Novos ataques entre as forças de Israel e o grupo extremista Hezbollah nesta sexta-feira (19) colocam em risco o acordo provisório firmado entre Estados Unidos e Irã para interromper a guerra no Oriente Médio.
Em ações que marcam uma intensificação da violência, quatro soldados israelenses foram mortos numa das ofensivas mais letais já feitas pela organização xiita desde o início do conflito, de acordo com Tel Aviv, enquanto bombardeios atribuídos a Israel mataram pelo menos 18 pessoas em território libanês.

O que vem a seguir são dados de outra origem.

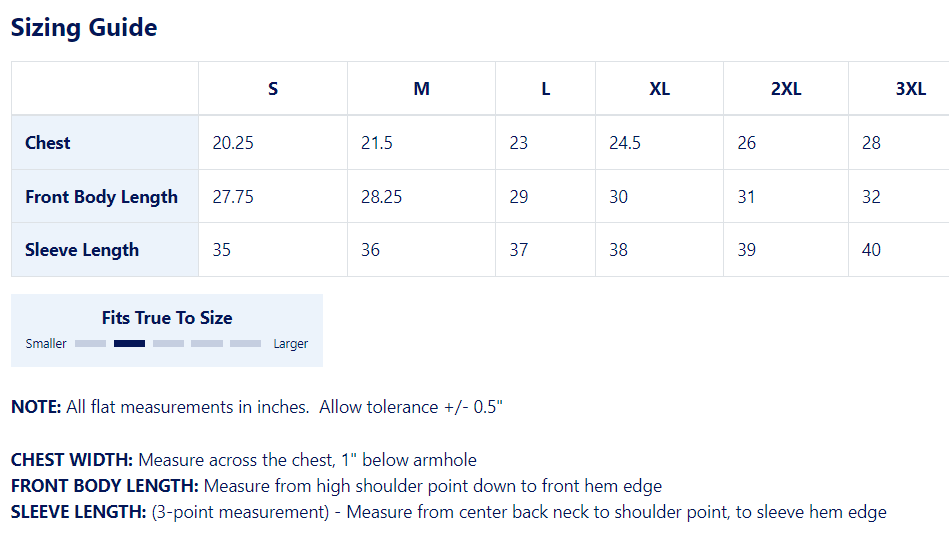Screen dimensions: 949x543
Task: Click the chest value 20.25 for size S
Action: point(233,143)
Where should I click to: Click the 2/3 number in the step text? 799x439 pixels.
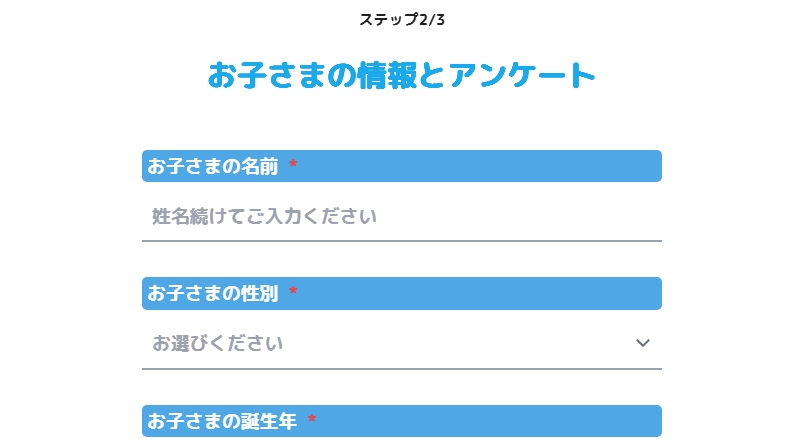[x=432, y=20]
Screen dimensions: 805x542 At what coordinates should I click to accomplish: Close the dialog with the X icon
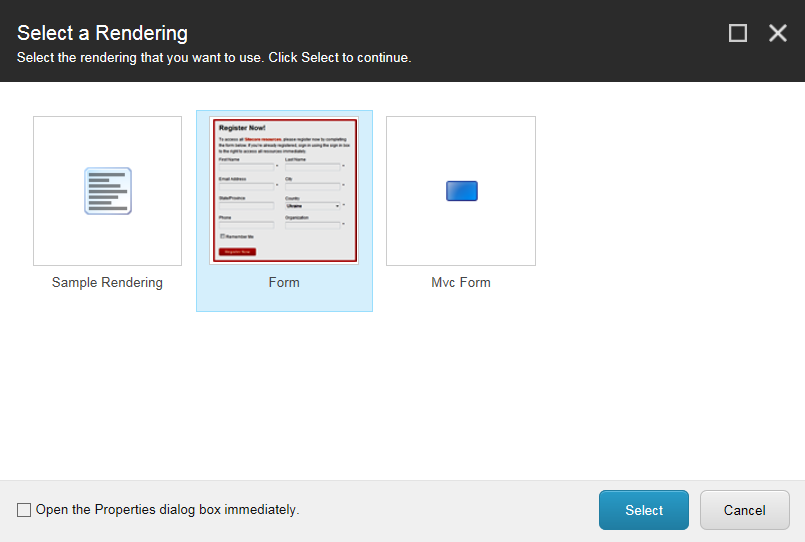tap(778, 33)
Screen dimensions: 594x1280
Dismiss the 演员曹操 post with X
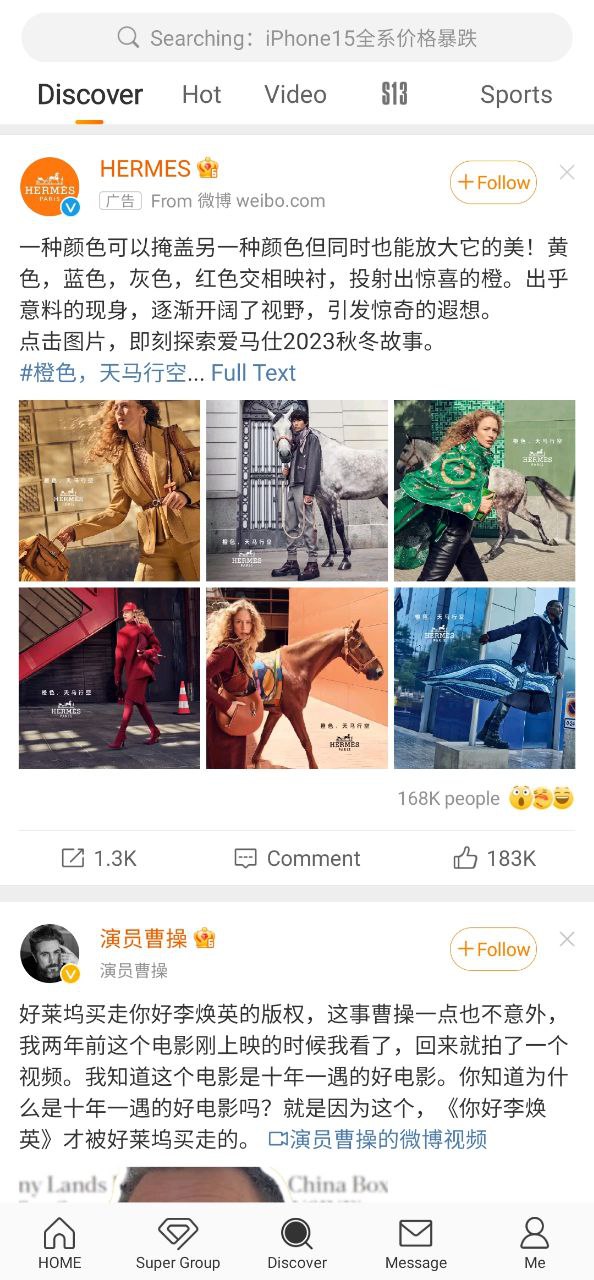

Os episódios motivaram a França a pedir que Washington pressione o seu aliado Israel para interromper as hostilidades no Líbano. O acordo assinado entre os presidentes de EUA e Irã prevê o fim das operações militares de todas as partes envolvidas no conflito do Oriente Médio, incluindo a frente libanesa. Apesar de uma diminuição temporária da violência no início desta semana, os combates voltaram a aumentar.
Em paralelo às ações militares, aumentou a incerteza sobre as negociações entre EUA e Irã destinadas a transformar o memorando assinado nesta semana em um acordo de paz permanente. Uma rodada de conversas técnicas que deveria ocorrer também nesta sexta-feira na Suíça foi adiada.